"Opportunities are everywhere, and the moment you start seeing them, you will start taking advantage of them," says Masha Zvereva, the founder of Coding Blonde. And our Fairygodboss of the Week has certainly taken her own advice. After roles in marketing and business strategy, she founded her startup with the mission to empower women in the tech industry and becoming the Global Entrepreneur in Residence at CU Boulder. "It's been quite a journey, but I've learned so much from all of the twists and turns," Masha says.
Fairygodboss of the Week: Masha Zvereva
Founder, Coding Blonde
Tell us a little about your career. How did you get to where you are now?
My career path has been the opposite of linear or straightforward: I studied economics as my undergraduate degree and got a masters in market research and consumer behavior.
After that, I worked at multiple startups in various marketing/customer experience roles and have even launched a media platform in a new market.

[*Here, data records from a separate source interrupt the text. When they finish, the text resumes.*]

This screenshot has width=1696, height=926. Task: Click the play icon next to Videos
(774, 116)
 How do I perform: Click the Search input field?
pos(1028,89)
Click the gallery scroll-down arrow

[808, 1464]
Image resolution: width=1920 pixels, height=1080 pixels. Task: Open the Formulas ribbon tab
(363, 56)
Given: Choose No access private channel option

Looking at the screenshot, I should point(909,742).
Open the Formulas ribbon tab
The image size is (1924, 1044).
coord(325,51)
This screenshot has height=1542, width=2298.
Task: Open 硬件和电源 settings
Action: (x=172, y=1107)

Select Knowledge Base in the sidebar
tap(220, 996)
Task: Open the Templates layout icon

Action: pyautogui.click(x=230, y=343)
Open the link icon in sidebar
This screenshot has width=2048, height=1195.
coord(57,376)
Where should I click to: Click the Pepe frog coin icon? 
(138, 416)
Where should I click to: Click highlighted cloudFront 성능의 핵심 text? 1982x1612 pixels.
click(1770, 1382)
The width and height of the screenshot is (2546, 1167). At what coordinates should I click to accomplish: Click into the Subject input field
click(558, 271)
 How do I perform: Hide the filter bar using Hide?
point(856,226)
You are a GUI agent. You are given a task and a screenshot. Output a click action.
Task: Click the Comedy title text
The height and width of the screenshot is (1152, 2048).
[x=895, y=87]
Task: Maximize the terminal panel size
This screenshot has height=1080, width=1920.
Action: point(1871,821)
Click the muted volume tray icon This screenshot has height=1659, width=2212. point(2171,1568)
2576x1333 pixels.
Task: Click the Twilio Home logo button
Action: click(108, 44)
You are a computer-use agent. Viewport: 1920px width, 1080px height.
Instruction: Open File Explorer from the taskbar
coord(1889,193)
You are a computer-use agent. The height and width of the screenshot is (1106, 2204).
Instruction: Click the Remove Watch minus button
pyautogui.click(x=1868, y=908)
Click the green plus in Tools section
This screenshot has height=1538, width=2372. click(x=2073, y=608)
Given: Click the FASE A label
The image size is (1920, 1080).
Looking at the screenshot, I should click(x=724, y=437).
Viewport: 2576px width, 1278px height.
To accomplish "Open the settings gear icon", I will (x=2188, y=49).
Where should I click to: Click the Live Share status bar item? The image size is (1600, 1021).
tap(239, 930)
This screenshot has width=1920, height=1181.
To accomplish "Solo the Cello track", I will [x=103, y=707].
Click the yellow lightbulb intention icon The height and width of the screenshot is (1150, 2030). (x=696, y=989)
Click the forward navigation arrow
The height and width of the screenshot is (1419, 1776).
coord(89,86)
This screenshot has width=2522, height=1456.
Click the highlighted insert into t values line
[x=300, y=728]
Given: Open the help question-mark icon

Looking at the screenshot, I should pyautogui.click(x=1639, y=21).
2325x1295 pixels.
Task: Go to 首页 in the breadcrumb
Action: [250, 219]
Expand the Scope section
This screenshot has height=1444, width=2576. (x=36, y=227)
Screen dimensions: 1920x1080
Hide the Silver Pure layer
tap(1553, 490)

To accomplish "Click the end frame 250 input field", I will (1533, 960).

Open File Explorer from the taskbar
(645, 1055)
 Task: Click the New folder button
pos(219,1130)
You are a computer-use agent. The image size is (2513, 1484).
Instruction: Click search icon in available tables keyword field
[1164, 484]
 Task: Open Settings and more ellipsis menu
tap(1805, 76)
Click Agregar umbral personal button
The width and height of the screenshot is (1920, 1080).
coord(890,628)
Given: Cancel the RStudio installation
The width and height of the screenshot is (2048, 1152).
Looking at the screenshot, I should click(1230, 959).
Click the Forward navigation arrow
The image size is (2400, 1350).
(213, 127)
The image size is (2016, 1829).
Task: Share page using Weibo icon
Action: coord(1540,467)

That led me to my role at Google, where I was working at YouTube, helping creators with their business and content strategies.
And after two years of that, I came back to the entrepreneurship and startup world—by focusing on Coding Blonde and taking up a role of a Global Entrepreneur in Residence at CU Boulder. It's been quite a journey, but I've learned so much from all of the twists and turns. I really don't expect this road to get any less windy, and I'm excited about that!
What is an accomplishment that you are proud of?
I've had quite a few achievements along the way, both in the startup world and while working at Google: launching platforms, programs, having a record amount of events, prototyping and launching systems, and others.
However, I'm most proud of my baby, Coding Blonde, which I've started in August 2015 when I was in between jobs. It was difficult to maintain at times, but it has grown and evolved with me—and I'm incredibly lucky to have this platform now to help empower Women in Technology.
What is a challenge that you've faced and overcome?
Probably the biggest challenge that I've had to this day was understanding my skill set and really appreciating it. We can get so caught up in our own heads and only thinking about the goals, that we forget how far we've come. It's very important to reflect on your achievements and learnings so that you understand your powers and can add the most value.
Who is YOUR Fairygodboss? and Why?
I've had the opportunity to work with so many inspiring women! I'd say that Jenny Quigley-Jones is my biggest inspiration, I'm very lucky to have met her at Google. She is an incredible woman, friend, and a boss—she founded her own company exactly a year ago, and what she has achieved already is super impressive! That girl motivates me to do more and to aim higher.
What do you do when you're not working?
Definitely cooking. I love making things from scratch (I find it meditating) and usually, I also love eating the results!
If you could have dinner with one famous person—dead or alive—who would it be?
There are so many! But Grace Hopper would be my first choice.
What is your karaoke song?
"Money Money Money" by Abba—because I can sing the lower notes pretty ok, not because of the name haha!
What is your favorite movie?
I love Love and Death by Woody Allen because it's just so bizarre.
What book would you bring with you on a desert island?
Like Water for Chocolate by Laura Esquivel
What is your shopping vice? What would you buy if you won the lottery?
I'd probably spend it all on travelling—that's another thing I do when I'm not working.
What is the #1 career tip you'd like to share with other women who want to have successful careers like you?
Look at everything as an opportunity: Can you learn something from this? Can you use this change/challenge to grow your career? How can you use your previous experiences to add value in this scenario? Opportunities are everywhere, and the moment you start seeing them, you will start taking advantage of them.
Why do you love where you work?
I currently wear two hats: Global Entrepreneur in Residence and a one-person-orchestra at Coding Blonde—and I love both of them. The reason for it is because they both require creativity, problem solving and I get a chance to meet incredible and very inspiring people because of them. And I can really feel the impact I'm having in both of them, which for me is vital.